Exercise objective: Set down each record exactly. Omit the pictures.

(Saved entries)
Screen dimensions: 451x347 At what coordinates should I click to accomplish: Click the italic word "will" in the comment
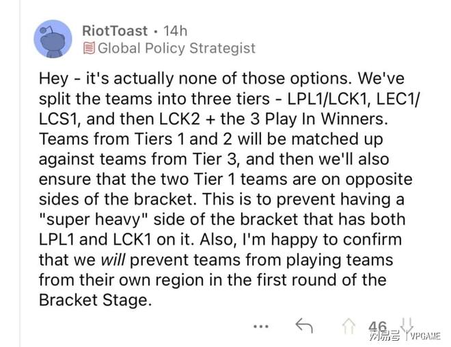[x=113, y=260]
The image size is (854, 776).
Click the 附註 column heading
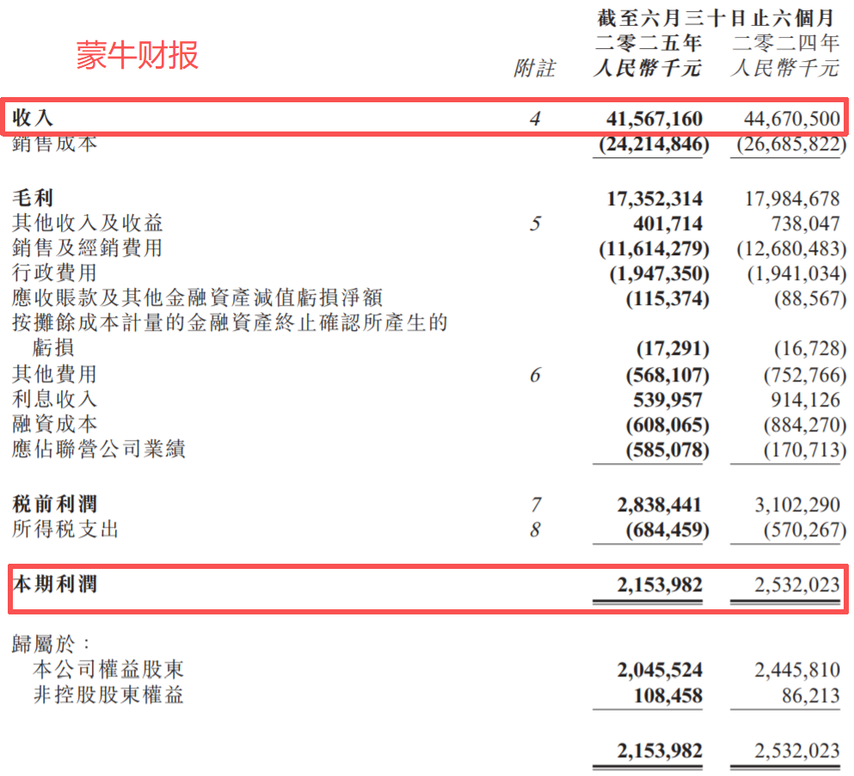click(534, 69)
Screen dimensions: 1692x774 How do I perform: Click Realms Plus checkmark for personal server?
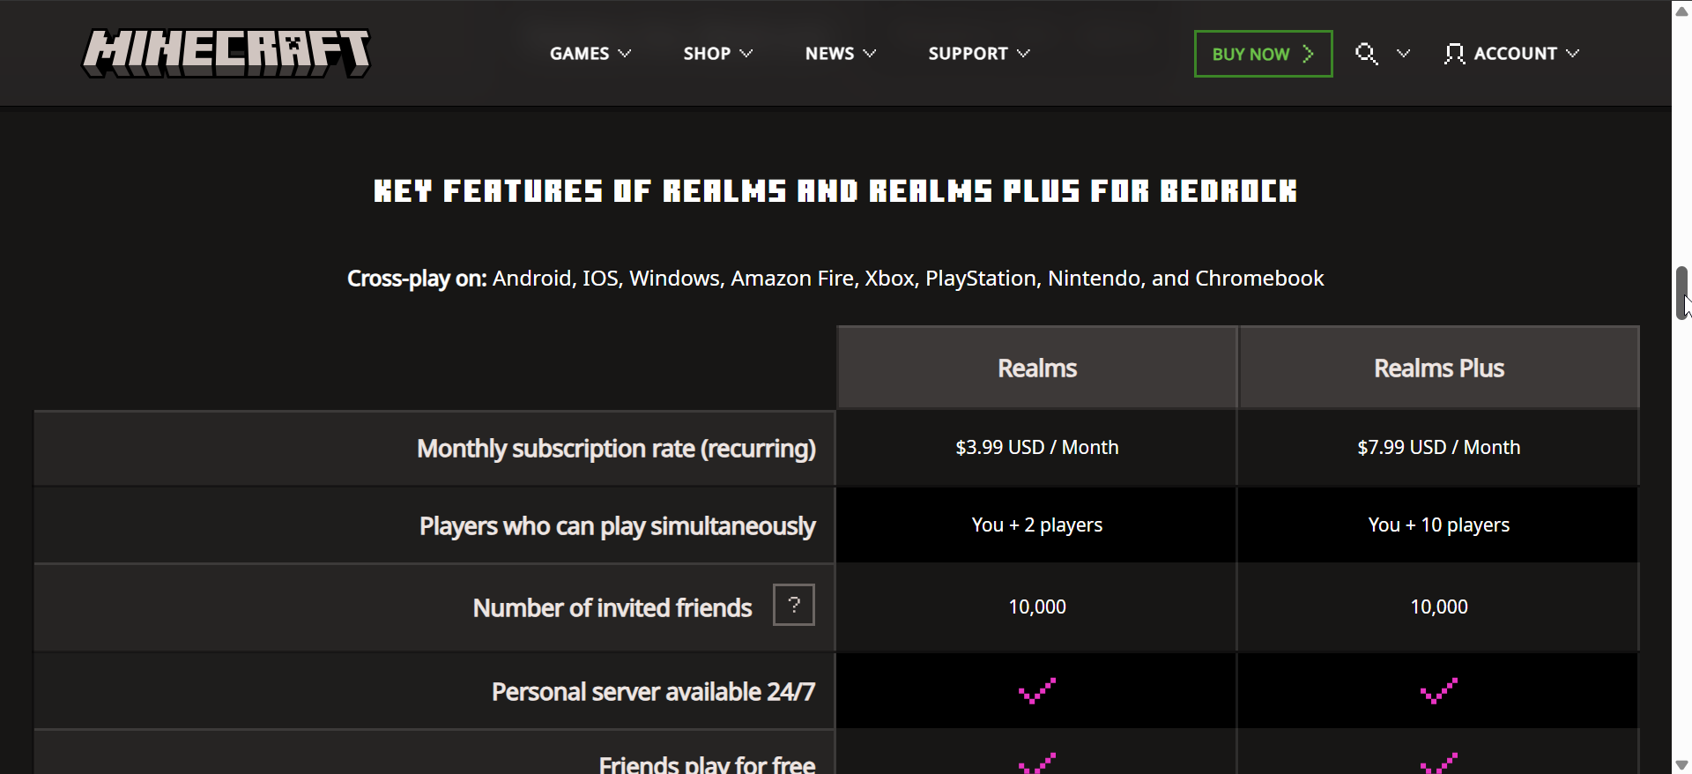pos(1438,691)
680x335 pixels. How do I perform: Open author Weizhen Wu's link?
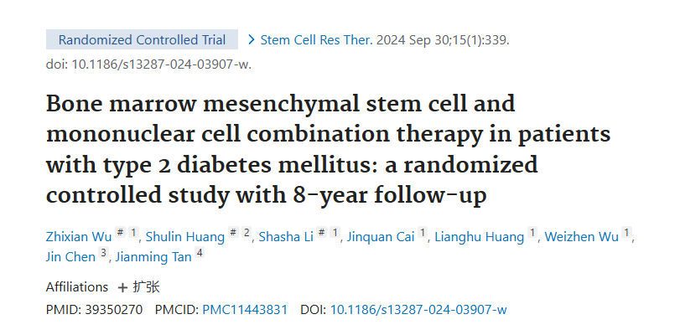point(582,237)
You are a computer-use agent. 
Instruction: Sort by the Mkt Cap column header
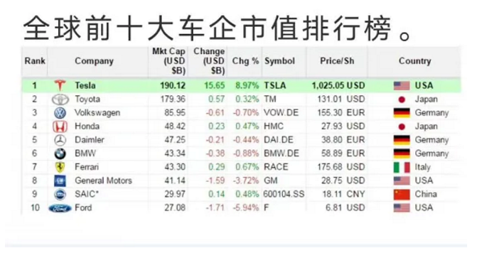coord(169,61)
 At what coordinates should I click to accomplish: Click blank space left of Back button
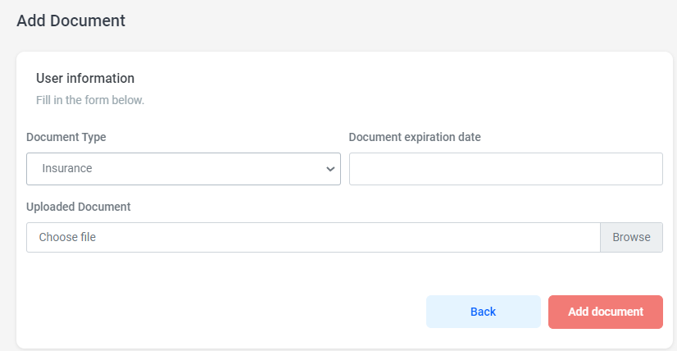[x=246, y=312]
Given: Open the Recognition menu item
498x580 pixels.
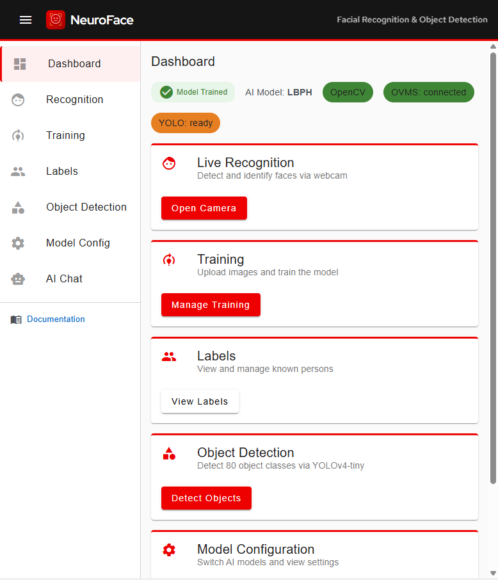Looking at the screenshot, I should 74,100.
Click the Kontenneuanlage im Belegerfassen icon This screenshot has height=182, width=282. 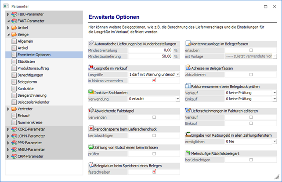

Response area:
Screen dimensions: 451x347 At what coordinates should I click to accomplish: Click the italic word "will" in the comment
[x=113, y=260]
The image size is (854, 776).
Click the 附註 column heading
click(534, 69)
Screen dimensions: 1692x774 How do I perform: Click Realms Plus checkmark for personal server?
pos(1438,691)
680x335 pixels. How do I perform: Open author Weizhen Wu's link?
point(582,237)
You are a computer-use agent. 
Instruction: Sort by the Mkt Cap column header
coord(169,61)
 At what coordinates should I click to accomplish: Click blank space left of Back button
[x=246, y=312]
Given: Open the Recognition menu item
498x580 pixels.
Looking at the screenshot, I should 74,100.
Click the Kontenneuanlage im Belegerfassen icon This screenshot has height=182, width=282. 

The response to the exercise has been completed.